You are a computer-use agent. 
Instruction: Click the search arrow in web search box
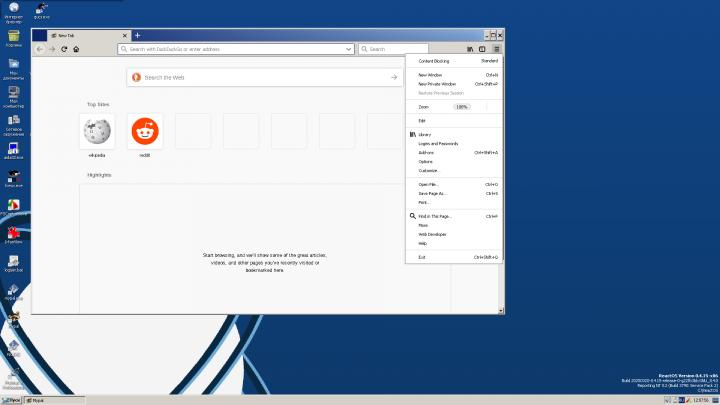tap(394, 77)
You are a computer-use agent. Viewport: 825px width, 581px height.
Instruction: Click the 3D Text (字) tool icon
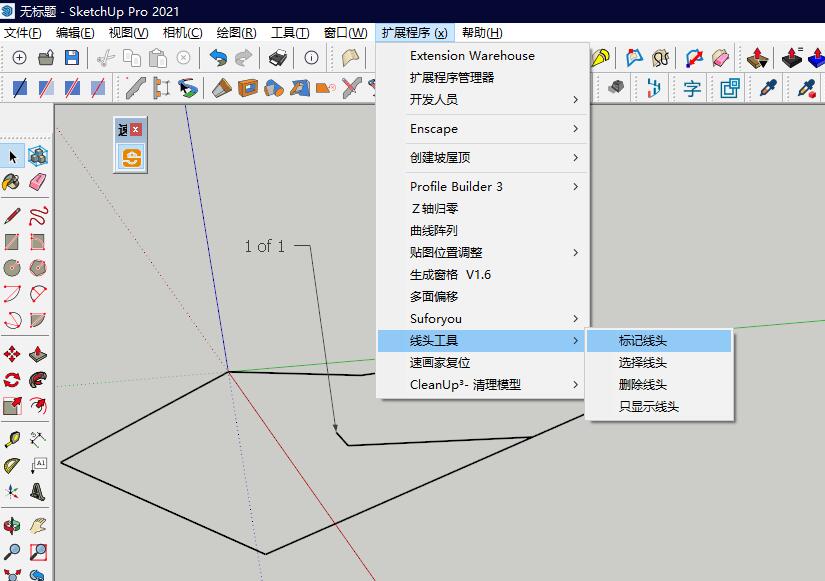693,88
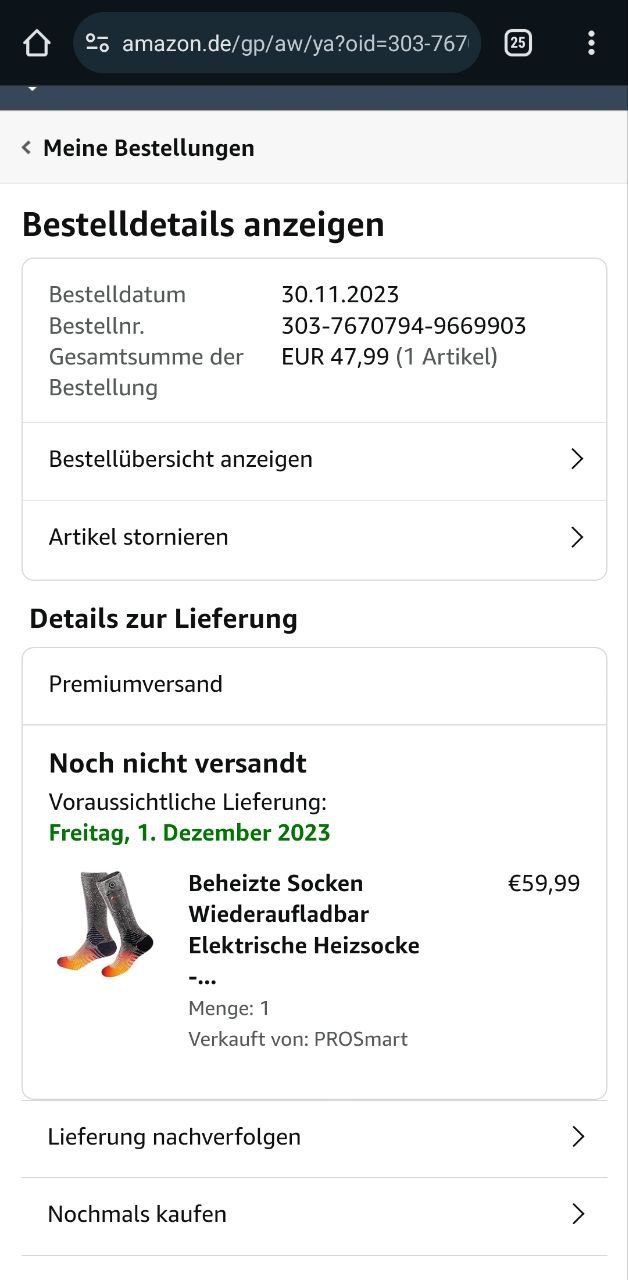Open the heated socks product image
This screenshot has height=1280, width=628.
pos(105,923)
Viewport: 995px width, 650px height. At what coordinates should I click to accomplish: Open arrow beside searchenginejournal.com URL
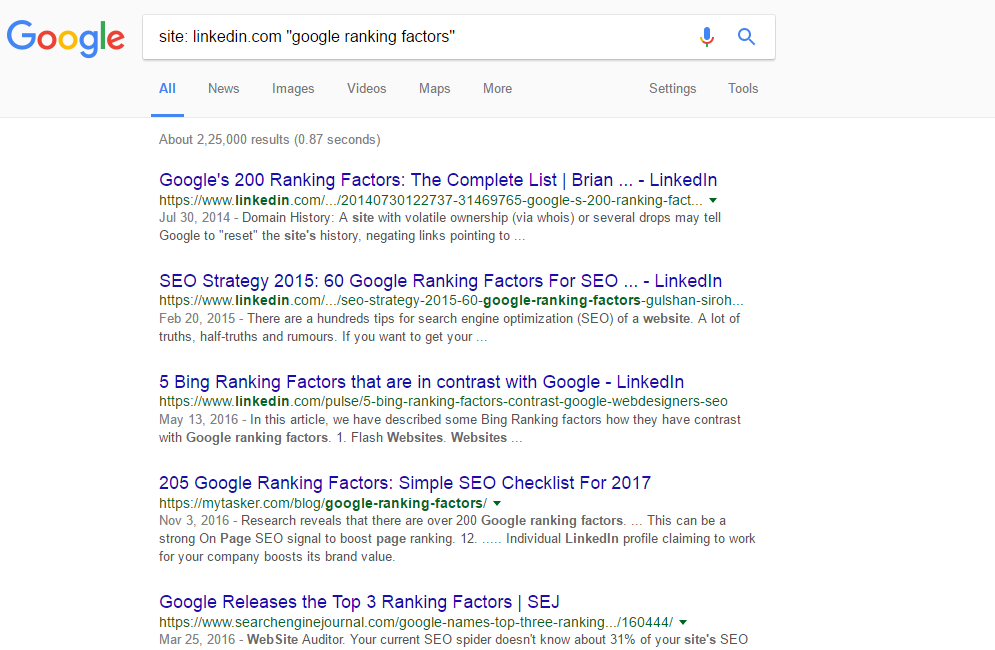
..............................
Gather every line from the entries above where the word "Viewport" appears, and copy them.

Written solution:
You are a computer-use agent. Viewport: 825px width, 581px height.
Viewport: 995px width, 650px height. At what coordinates should I click to accomplish: Open arrow beside searchenginejournal.com URL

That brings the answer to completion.